If a line in the records below holds the word "will", copy it.

++++++++

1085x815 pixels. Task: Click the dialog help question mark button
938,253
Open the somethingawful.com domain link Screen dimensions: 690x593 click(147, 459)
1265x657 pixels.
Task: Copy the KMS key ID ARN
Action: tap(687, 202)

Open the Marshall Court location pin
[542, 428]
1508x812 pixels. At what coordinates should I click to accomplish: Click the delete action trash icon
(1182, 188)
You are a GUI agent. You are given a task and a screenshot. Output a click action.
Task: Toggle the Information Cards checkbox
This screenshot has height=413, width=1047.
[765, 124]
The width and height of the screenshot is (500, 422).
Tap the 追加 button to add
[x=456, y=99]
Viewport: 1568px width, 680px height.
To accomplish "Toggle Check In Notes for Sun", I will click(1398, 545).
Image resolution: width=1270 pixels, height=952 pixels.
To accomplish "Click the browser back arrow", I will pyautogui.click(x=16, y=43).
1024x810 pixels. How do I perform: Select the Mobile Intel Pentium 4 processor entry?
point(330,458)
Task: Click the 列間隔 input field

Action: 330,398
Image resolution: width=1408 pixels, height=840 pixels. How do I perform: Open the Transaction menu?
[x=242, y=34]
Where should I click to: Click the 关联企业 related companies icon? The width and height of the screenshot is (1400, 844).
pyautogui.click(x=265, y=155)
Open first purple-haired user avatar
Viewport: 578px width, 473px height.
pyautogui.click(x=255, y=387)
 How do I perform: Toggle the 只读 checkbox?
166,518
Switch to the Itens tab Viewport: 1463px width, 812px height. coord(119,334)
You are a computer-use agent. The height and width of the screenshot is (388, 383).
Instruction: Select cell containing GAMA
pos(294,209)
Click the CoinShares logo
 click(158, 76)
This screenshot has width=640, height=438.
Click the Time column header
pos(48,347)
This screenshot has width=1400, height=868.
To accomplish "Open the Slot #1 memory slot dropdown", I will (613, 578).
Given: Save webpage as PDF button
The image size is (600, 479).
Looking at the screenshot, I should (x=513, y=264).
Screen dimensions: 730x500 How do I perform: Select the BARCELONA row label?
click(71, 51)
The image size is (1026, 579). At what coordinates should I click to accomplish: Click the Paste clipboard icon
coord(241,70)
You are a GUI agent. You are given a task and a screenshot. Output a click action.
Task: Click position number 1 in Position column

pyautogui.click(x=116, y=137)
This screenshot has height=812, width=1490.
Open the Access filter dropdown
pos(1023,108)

++++++++

**Answer area**
To accomplish "Toggle Check In Notes for Sun", I will click(1398, 545).
To accomplish "Click the browser back arrow", I will pyautogui.click(x=16, y=43).
To accomplish "Open the Slot #1 memory slot dropdown", I will (613, 578).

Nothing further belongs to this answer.